Architecte visionnaire, Vincent Callebaut invente la ville de demain
Sortir de chez soi en croquant une pomme du verger collectif du 4e étage, et gagner son bureau, plus haut dans la tour. Croiser l'éleveur venu nourrir ses vaches. Penser à amener les enfants voir la rizière du 1er. Regarder dehors, et contempler New York à ses pieds.
Non, vous n'êtes pas dans un film de Science fiction. Ce projet futuriste baptisé "Dragonfly", le Belge Vincent Callebaut y a consacré des centaines d'heures, la nuit dans sa cuisine, après son travail dans les agences d'architecture parisiennes où il faisait ses armes.
"Dragonfly" est un projet de fermes verticales pour repenser l'agriculture du futur au coeur de la cité. Cet immeuble de 575 mètres de haut en forme d'aile de libellule, est composé de deux tours reliées entre elles par une grande serre bioclimatique.
Superposés en étages, des jardins potagers suspendus et des champs où les citadins pourraient venir cultiver leurs tomates et leurs patates. En bas, des fermes et des bassins de viviculture. Un édifice autosuffisant énergétiquement, avec son bouclier solaire et ses éoliennes. Et qui prévoit également un marché flottant sur l'East River pour écouler la production locale.
Une cité intelligente pour mieux vivre et nourrir les milliards de Terriens
Au départ, ses projets faisaient sourire. "On s'est foutu de moi. On disait: +toi, tu fais de la science fiction, t'as qu'à faire de la BD+". Aujourd'hui, une dizaine de personnes travaillent dans son agence du 6e arrondissement de Paris, fondée en 2008. "Quand j'ai commencé, on m'a dit qu'un +jeune architecte+ en France, c'est 45, 50 ans. J'en ai 36. Je suis dans les temps...", s'amuse-t-il.
Tout a changé pour lui en 2010. La consécration est venue à l'exposition universelle de Shanghaï. Sept pavillons, dont celui de la Chine et de l'Allemagne, ont exposé Dragonfly et d'autres de ses projets, comme Lilypad, ville flottante pour réfugiés climatiques en forme de nénuphar géant.
Désormais, l'architecte ne compte plus les invitations, y compris à l'ONU et au Parlement européen, pour venir exposer sa vision de la ville de demain: "dense, verte et connectée". Une cité "intelligente, qui réintègrera l'agriculture, et transformera chaque bâtiment en mini-centrale énergétique auto-suffisante", prédit-il. La solution pour réduire notre empreinte carbone, vivre mieux et nourrir les "80% de la population qui vivra dans les villes en 2050 quand nous serons 9 milliards".
L'Asie séduite par ses projets "idéalistes"
Mais les clients se bousculent-ils pour construire Dragonfly ? Non.
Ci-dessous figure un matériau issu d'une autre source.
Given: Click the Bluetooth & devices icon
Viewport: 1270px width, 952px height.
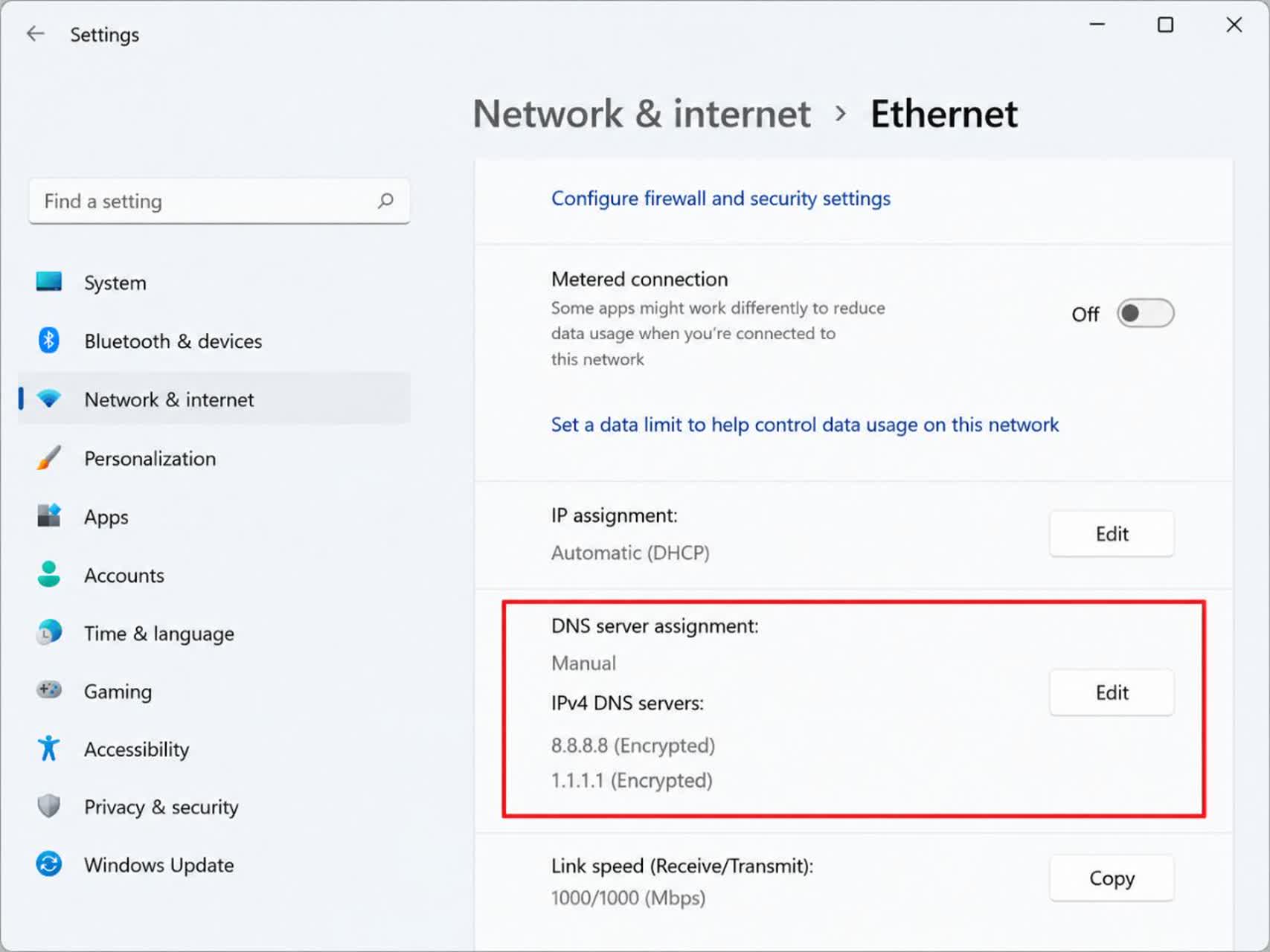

Ses projets "idéalistes" ont vocation à attirer le regard et montrer la direction. "Notre but, c'est de viser la Lune pour atterrir dans les étoiles. C'est à dire pousser nos client à placer barre le plus haut possible".
En chantier depuis 2012 à Taipeh (Taïwan), la tour Agora Garden sera livrée en 2016. "On y retrouve l'essence de nos concepts prospectifs", explique Vincent Callebaut. Un tour d'habitation de 25 étages torsadée, avec 10.000 m2 de balcons végétalisés "pour réduire le recours à la climatisation", une pergola photovoltaïque de 1.500 m2, ou encore des "lagunes de phyto-épuration pour recycler les eaux grises".
Vincent Callebaut a bon espoir d'obtenir un permis de construire pour au moins une tour "pour voir comment ça se passe en chantier, dans le vécu, le développement social" qui s'y opère. "On rabâche trop qu'on est dans des crises multiples et qu'il faut être le plus pragmatique possible pour rentrer dans les coûts".Notre but, "c'est toujours être dans les limites du possible", dit-il. Et c'est à Shanghaï ou Hong Kong qu'il envisage d'ouvrir une seconde agence.